2018-01-31 09:00:55 AM  
I have never seen a drinking bird work.  You start them, and they pendulum to a stop after about a minute.

/TFA seems to be living in some different universe than I live in
//Where I go, no liquid rises up any tubes
///Seriously, isn't the drinking bird just a trick on the stupid like cow tipping or snipe hunts?
 
2018-01-31 09:49:02 AM  
Magic?
 
2018-01-31 11:16:11 AM  
One of the things that made the original Alien movie:

img.fark.netView Full Size
 
2018-01-31 12:34:33 PM  

Creepy Lurker Guy: Years ago, there was an article in Popular Science, demonstrating a wheel that was made of three of these 60 degrees apart around an axle. The wheel turned continuously rather than back and forth.  The bottom of the wheel sat in a trough of water.

It was about a meter in diameter and rotated very slowly, but generated a lot of torque.

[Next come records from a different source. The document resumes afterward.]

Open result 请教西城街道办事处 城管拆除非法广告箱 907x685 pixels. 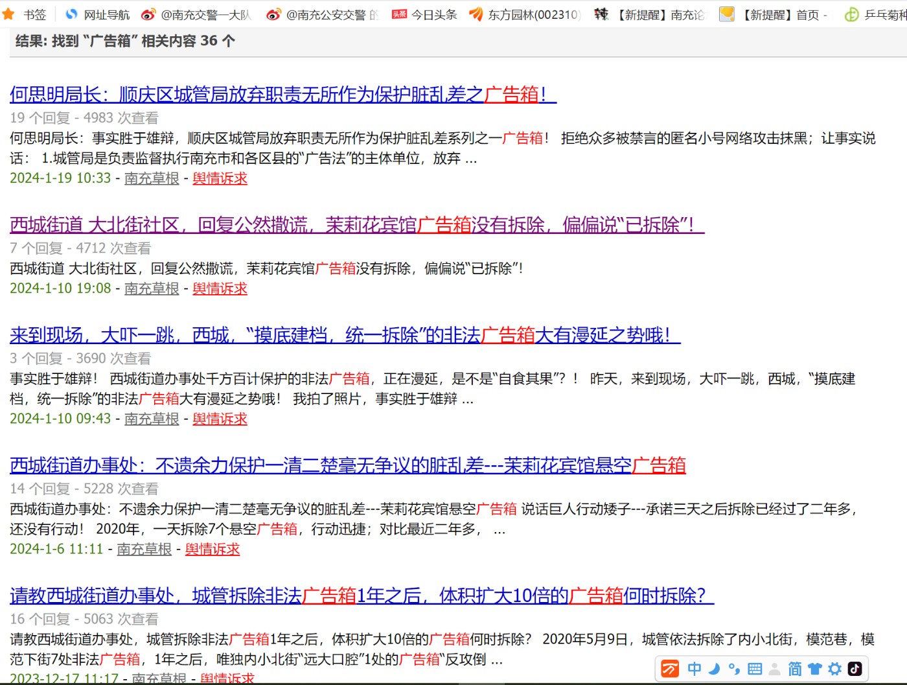click(362, 595)
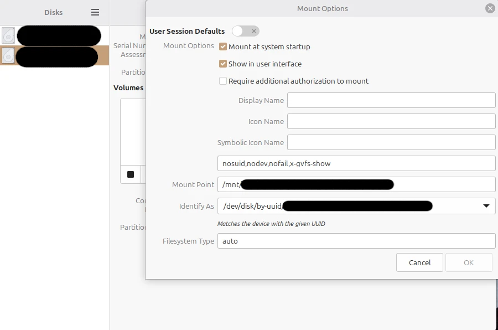Click the nosuid,nodev mount options field
The height and width of the screenshot is (330, 498).
tap(356, 163)
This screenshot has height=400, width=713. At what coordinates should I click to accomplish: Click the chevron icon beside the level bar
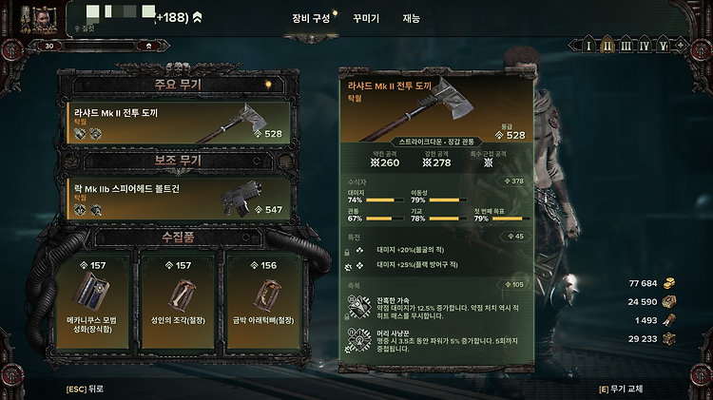point(148,46)
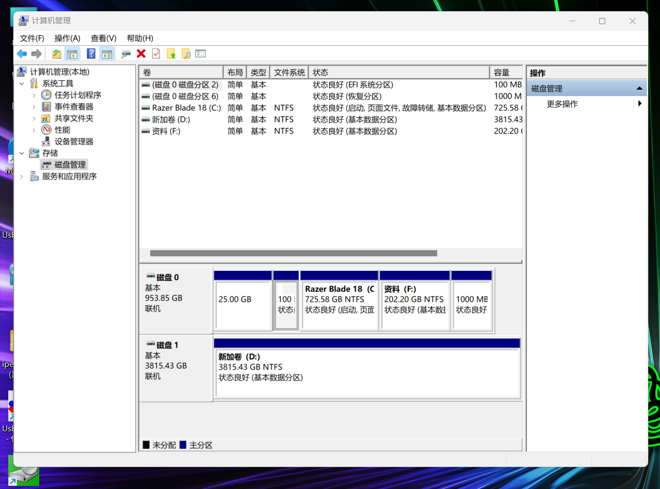Sort volumes by the 文件系统 column header
The image size is (660, 489).
point(289,73)
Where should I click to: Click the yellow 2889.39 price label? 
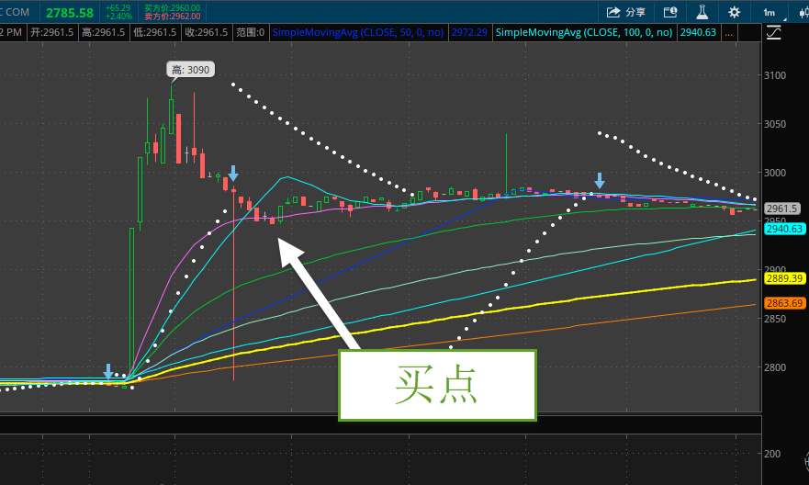pos(784,278)
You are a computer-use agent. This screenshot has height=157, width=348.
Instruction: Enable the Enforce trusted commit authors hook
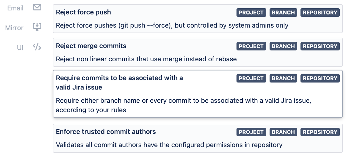172,138
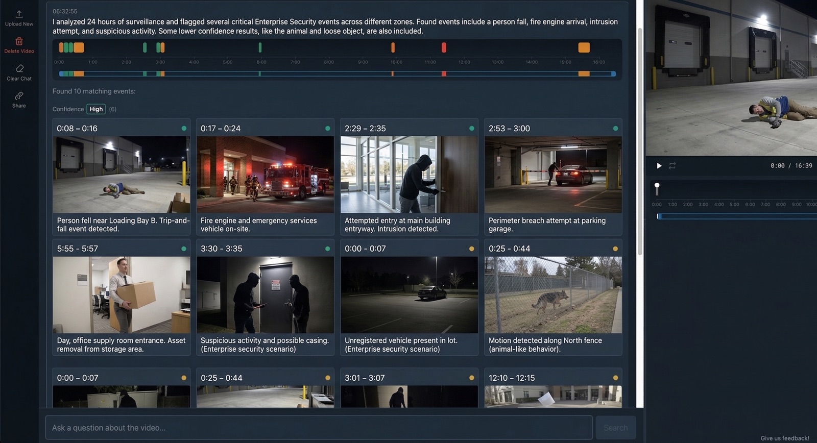This screenshot has height=443, width=817.
Task: Click the Upload New icon
Action: coord(19,14)
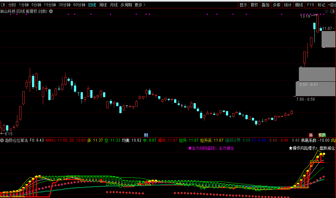
Task: Toggle the left sidebar panel icon
Action: tap(3, 5)
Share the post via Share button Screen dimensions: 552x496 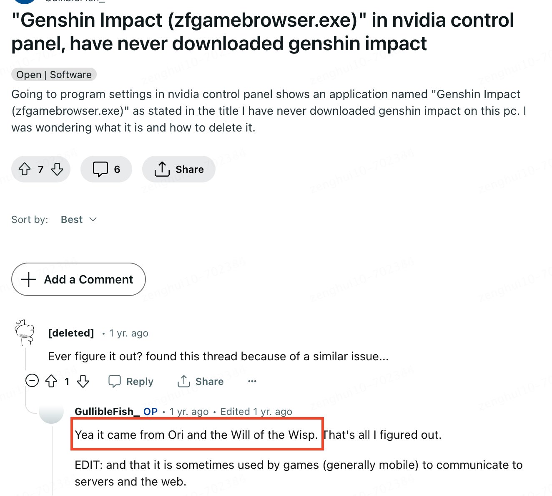179,169
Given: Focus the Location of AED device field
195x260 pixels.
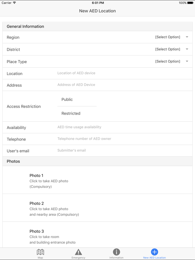Looking at the screenshot, I should click(124, 73).
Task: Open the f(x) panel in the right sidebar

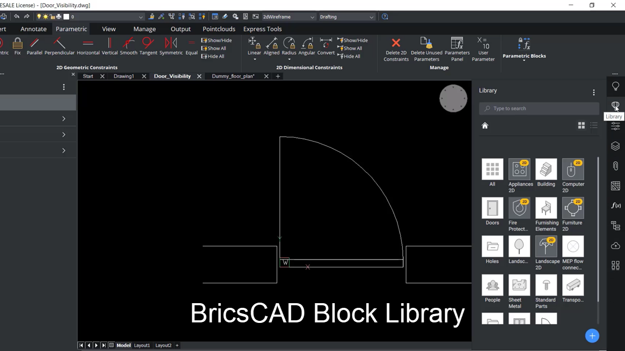Action: tap(615, 205)
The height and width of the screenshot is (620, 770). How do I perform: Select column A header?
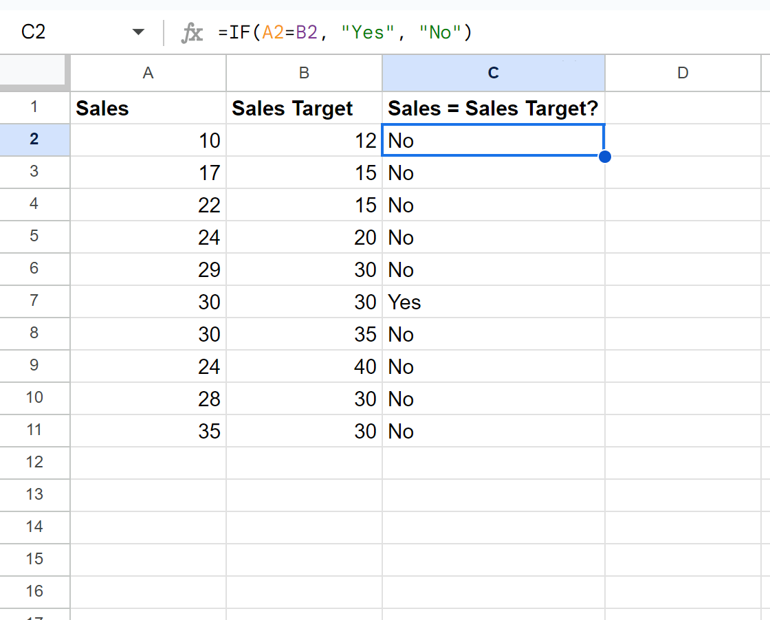coord(148,73)
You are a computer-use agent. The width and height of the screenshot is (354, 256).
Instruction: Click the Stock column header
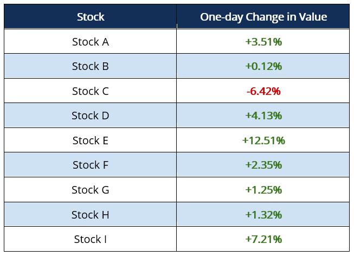(91, 17)
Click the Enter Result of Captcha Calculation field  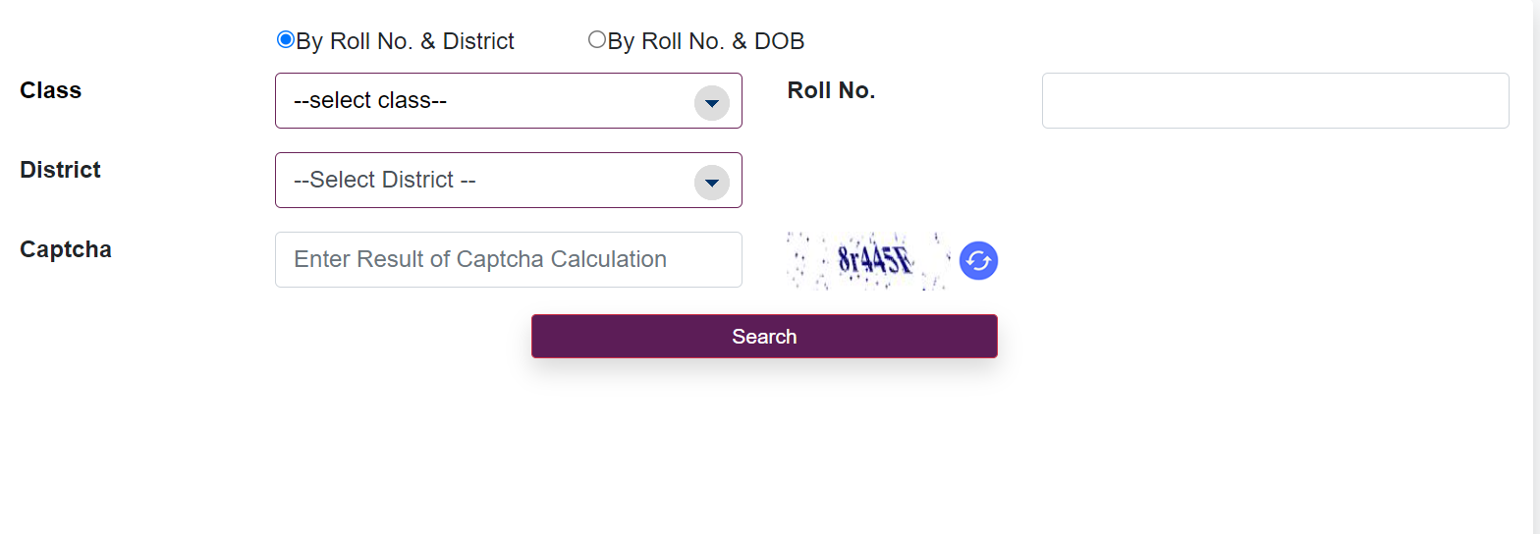click(508, 259)
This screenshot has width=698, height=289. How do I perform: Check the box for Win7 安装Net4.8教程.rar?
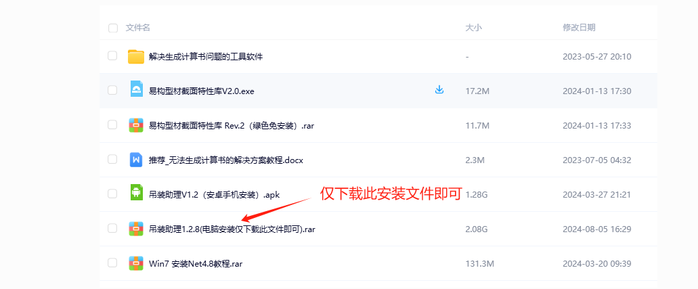pos(112,263)
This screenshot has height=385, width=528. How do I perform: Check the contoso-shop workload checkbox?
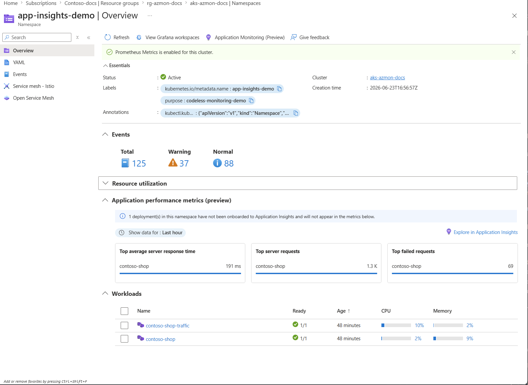124,339
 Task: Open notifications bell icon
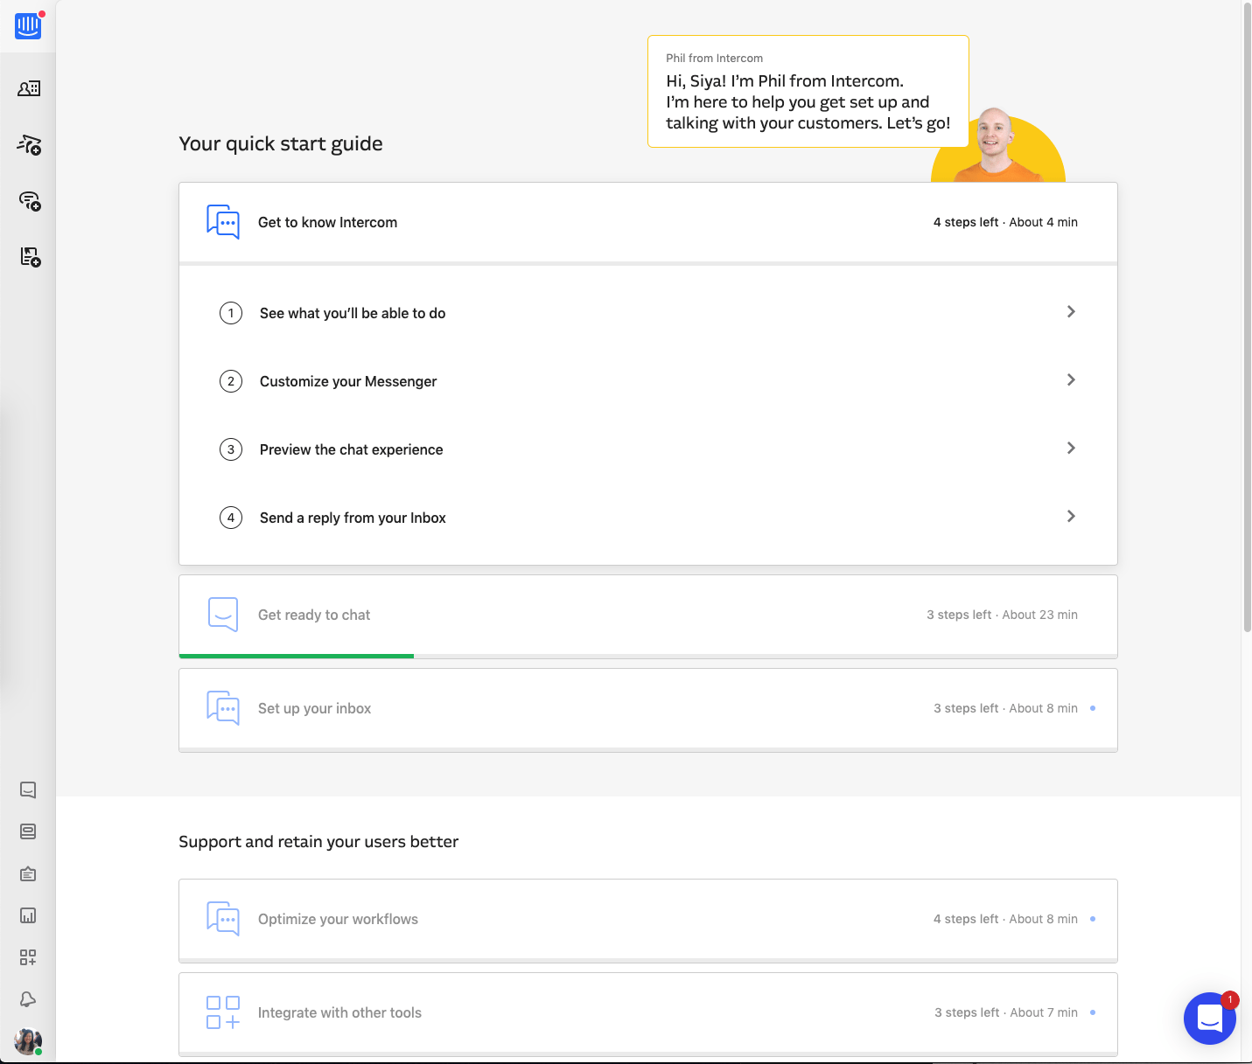28,999
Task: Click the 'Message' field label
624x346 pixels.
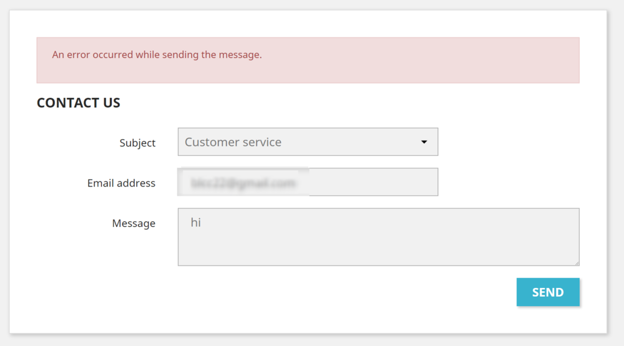Action: [134, 223]
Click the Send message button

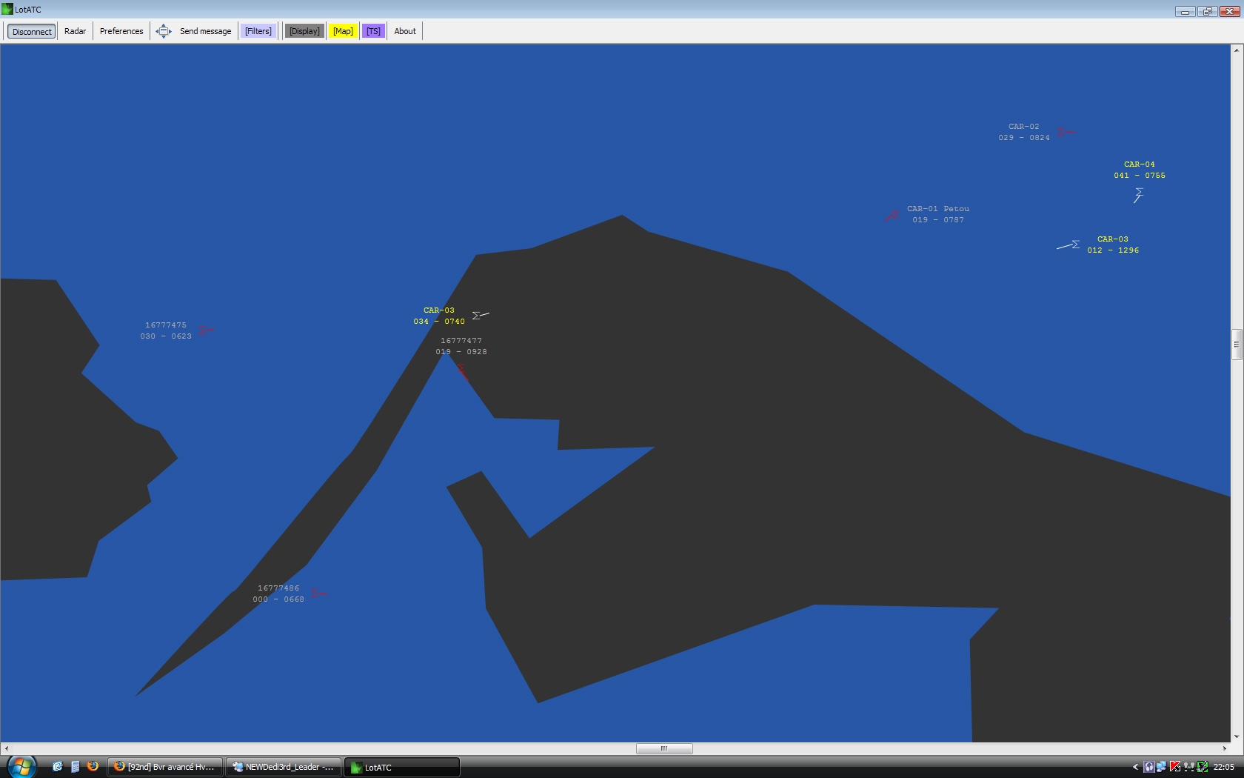[205, 31]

CSB - A test question in my undergrad asked how you might use the "drinking bird" to generate electricity with a very basic list of materials provided.  Placing a light magnet on the "beak" and having it dip its head through a coil of insulated wire into the water got me full credit.  Probably one of the slowest AC current systems every devised,  but it worked.
 
2018-01-31 11:23:55 PM  

Khellendros: Creepy Lurker Guy: Years ago, there was an article in Popular Science, demonstrating a wheel that was made of three of these 60 degrees apart around an axle. The wheel turned continuously rather than back and forth.  The bottom of the wheel sat in a trough of water.

It was about a meter in diameter and rotated very slowly, but generated a lot of torque.

CSB - A test question in my undergrad asked how you might use the "drinking bird" to generate electricity with a very basic list of materials provided.  Placing a light magnet on the "beak" and having it dip its head through a coil of insulated wire into the water got me full credit.  Probably one of the slowest AC current systems every devised,  but it worked.


Clearly, we can generate some kind of force with this, that is apparently unending. So . . . . ?
why haven't we turned this into power?

or is there a loss of the chemicals that power it somewhere?
 
2018-02-01 12:18:11 AM  

ekdikeo4: Clearly, we can generate some kind of force with this, that is apparently unending. So . . . . ?
why haven't we turned this into power?


It basically boils down to the amount of heat flux caused by evaporation through a system like this is very small compared to other conventional energy production methods.
 
2018-02-01 09:35:57 AM  

ekdikeo4: Clearly, we can generate some kind of force with this, that is apparently unending. So . . . . ?why haven't we turned this into power?or is there a loss of the chemicals that power it somewhere?


It's not a magical system or anything.  You get a small amount of useable mechanical energy base on maintaining a difference in temperature between the top and bottom of the bird (using evaporation of the water).  If you want to understand the thermodynamic cycle, you can read about it here:  https://en.wikipedia.org/wiki/Drinkin​g​_bird

It's still a losing system, obviously.  And it's not "unending".